▸ DESCRIPTION OF THE TASK
Copy each of the items below, reproducing every line without any change.

#### LISTED ENTRIES ####

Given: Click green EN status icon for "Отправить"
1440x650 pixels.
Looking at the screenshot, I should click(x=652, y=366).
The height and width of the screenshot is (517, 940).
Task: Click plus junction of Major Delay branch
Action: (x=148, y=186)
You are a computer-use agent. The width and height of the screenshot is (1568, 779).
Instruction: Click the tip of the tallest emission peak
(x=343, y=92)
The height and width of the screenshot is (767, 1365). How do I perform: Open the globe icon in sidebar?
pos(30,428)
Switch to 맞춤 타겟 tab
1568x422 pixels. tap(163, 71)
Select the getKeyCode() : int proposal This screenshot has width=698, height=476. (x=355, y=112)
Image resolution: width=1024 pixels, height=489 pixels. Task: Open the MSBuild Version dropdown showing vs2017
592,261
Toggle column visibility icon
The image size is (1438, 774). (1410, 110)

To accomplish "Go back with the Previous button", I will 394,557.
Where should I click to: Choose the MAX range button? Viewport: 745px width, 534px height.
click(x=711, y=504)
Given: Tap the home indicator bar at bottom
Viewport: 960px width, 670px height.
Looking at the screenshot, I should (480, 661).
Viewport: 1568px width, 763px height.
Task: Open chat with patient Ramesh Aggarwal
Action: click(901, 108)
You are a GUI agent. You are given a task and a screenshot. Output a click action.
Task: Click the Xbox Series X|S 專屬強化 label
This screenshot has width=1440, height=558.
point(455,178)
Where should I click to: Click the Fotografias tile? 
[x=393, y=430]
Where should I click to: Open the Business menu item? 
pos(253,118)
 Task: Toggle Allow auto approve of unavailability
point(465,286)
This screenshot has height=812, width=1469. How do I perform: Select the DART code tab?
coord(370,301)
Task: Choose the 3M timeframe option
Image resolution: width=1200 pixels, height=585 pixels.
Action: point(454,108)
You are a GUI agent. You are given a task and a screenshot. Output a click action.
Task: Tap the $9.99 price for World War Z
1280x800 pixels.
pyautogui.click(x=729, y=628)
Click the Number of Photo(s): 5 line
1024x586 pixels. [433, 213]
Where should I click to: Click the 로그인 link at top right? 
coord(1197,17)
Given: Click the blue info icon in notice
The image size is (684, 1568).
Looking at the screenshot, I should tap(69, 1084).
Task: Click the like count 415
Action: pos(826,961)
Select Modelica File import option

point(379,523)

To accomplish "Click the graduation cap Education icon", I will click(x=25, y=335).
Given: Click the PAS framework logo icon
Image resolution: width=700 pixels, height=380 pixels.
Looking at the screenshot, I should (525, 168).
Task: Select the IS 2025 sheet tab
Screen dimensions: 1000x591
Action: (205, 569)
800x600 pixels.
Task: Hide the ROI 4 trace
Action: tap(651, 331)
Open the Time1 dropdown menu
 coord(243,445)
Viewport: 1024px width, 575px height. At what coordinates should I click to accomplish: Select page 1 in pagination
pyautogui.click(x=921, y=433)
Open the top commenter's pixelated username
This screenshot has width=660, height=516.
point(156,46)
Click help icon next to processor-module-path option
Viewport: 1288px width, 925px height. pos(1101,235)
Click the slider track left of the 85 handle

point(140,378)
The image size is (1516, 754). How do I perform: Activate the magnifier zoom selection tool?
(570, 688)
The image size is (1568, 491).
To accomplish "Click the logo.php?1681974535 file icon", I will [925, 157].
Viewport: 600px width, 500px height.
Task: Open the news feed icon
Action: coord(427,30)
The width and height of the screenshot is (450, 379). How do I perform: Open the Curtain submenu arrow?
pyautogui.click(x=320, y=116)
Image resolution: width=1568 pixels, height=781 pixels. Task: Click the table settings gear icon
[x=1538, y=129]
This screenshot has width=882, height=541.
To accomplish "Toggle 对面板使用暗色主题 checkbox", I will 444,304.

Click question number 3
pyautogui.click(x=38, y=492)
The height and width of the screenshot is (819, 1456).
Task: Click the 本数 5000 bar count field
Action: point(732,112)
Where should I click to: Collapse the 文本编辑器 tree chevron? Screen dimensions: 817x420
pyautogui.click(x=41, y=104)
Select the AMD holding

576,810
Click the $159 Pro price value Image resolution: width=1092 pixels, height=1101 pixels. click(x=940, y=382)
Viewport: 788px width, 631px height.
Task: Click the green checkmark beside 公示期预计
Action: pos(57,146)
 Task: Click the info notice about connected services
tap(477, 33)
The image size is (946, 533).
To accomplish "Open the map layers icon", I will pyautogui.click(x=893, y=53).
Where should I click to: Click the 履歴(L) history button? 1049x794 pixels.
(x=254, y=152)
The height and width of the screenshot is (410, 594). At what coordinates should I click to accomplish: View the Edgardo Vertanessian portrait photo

####

▸ TASK OUTPUT
Given: Click green EN status icon for "Отправить"
1440x650 pixels.
Looking at the screenshot, I should click(x=652, y=366).
The height and width of the screenshot is (517, 940).
Task: Click plus junction of Major Delay branch
Action: (x=148, y=186)
You are a computer-use agent. The width and height of the screenshot is (1568, 779).
Instruction: Click the tip of the tallest emission peak
(x=343, y=92)
The height and width of the screenshot is (767, 1365). How do I perform: Open the globe icon in sidebar?
pos(30,428)
Switch to 맞춤 타겟 tab
1568x422 pixels. tap(163, 71)
Select the getKeyCode() : int proposal This screenshot has width=698, height=476. (x=355, y=112)
Image resolution: width=1024 pixels, height=489 pixels. Task: Open the MSBuild Version dropdown showing vs2017
592,261
Toggle column visibility icon
The image size is (1438, 774). (1410, 110)

To accomplish "Go back with the Previous button", I will 394,557.
Where should I click to: Choose the MAX range button? Viewport: 745px width, 534px height.
click(x=711, y=504)
Given: Tap the home indicator bar at bottom
Viewport: 960px width, 670px height.
Looking at the screenshot, I should (480, 661).
Viewport: 1568px width, 763px height.
Task: Open chat with patient Ramesh Aggarwal
Action: click(901, 108)
You are a GUI agent. You are given a task and a screenshot. Output a click action.
Task: Click the Xbox Series X|S 專屬強化 label
This screenshot has width=1440, height=558.
point(455,178)
Where should I click to: Click the Fotografias tile? 
[x=393, y=430]
Where should I click to: Open the Business menu item? 
pos(253,118)
 Task: Toggle Allow auto approve of unavailability
point(465,286)
This screenshot has height=812, width=1469. How do I perform: Select the DART code tab?
coord(370,301)
Task: Choose the 3M timeframe option
Image resolution: width=1200 pixels, height=585 pixels.
Action: point(454,108)
You are a GUI agent. You are given a task and a screenshot. Output a click action.
Task: Tap the $9.99 price for World War Z
1280x800 pixels.
pyautogui.click(x=729, y=628)
Click the Number of Photo(s): 5 line
1024x586 pixels. [433, 213]
Where should I click to: Click the 로그인 link at top right? 
coord(1197,17)
Given: Click the blue info icon in notice
The image size is (684, 1568).
Looking at the screenshot, I should tap(69, 1084).
Task: Click the like count 415
Action: pos(826,961)
Select Modelica File import option

point(379,523)

To accomplish "Click the graduation cap Education icon", I will click(x=25, y=335).
Given: Click the PAS framework logo icon
Image resolution: width=700 pixels, height=380 pixels.
Looking at the screenshot, I should (525, 168).
Task: Select the IS 2025 sheet tab
Screen dimensions: 1000x591
Action: (205, 569)
800x600 pixels.
Task: Hide the ROI 4 trace
Action: tap(651, 331)
Open the Time1 dropdown menu
 coord(243,445)
Viewport: 1024px width, 575px height. At what coordinates should I click to accomplish: Select page 1 in pagination
pyautogui.click(x=921, y=433)
Open the top commenter's pixelated username
This screenshot has width=660, height=516.
point(156,46)
Click help icon next to processor-module-path option
Viewport: 1288px width, 925px height. pos(1101,235)
Click the slider track left of the 85 handle

point(140,378)
The image size is (1516, 754). How do I perform: Activate the magnifier zoom selection tool?
(570, 688)
The image size is (1568, 491).
To accomplish "Click the logo.php?1681974535 file icon", I will [925, 157].
Viewport: 600px width, 500px height.
Task: Open the news feed icon
Action: coord(427,30)
The width and height of the screenshot is (450, 379). How do I perform: Open the Curtain submenu arrow?
pyautogui.click(x=320, y=116)
Image resolution: width=1568 pixels, height=781 pixels. Task: Click the table settings gear icon
[x=1538, y=129]
This screenshot has width=882, height=541.
To accomplish "Toggle 对面板使用暗色主题 checkbox", I will 444,304.

Click question number 3
pyautogui.click(x=38, y=492)
The height and width of the screenshot is (819, 1456).
Task: Click the 本数 5000 bar count field
Action: point(732,112)
Where should I click to: Collapse the 文本编辑器 tree chevron? Screen dimensions: 817x420
pyautogui.click(x=41, y=104)
Select the AMD holding

576,810
Click the $159 Pro price value Image resolution: width=1092 pixels, height=1101 pixels. click(x=940, y=382)
Viewport: 788px width, 631px height.
Task: Click the green checkmark beside 公示期预计
Action: pos(57,146)
 Task: Click the info notice about connected services
tap(477, 33)
The image size is (946, 533).
To accomplish "Open the map layers icon", I will pyautogui.click(x=893, y=53).
Where should I click to: Click the 履歴(L) history button? 1049x794 pixels.
(x=254, y=152)
The height and width of the screenshot is (410, 594). At what coordinates should I click to accomplish: View the Edgardo Vertanessian portrait photo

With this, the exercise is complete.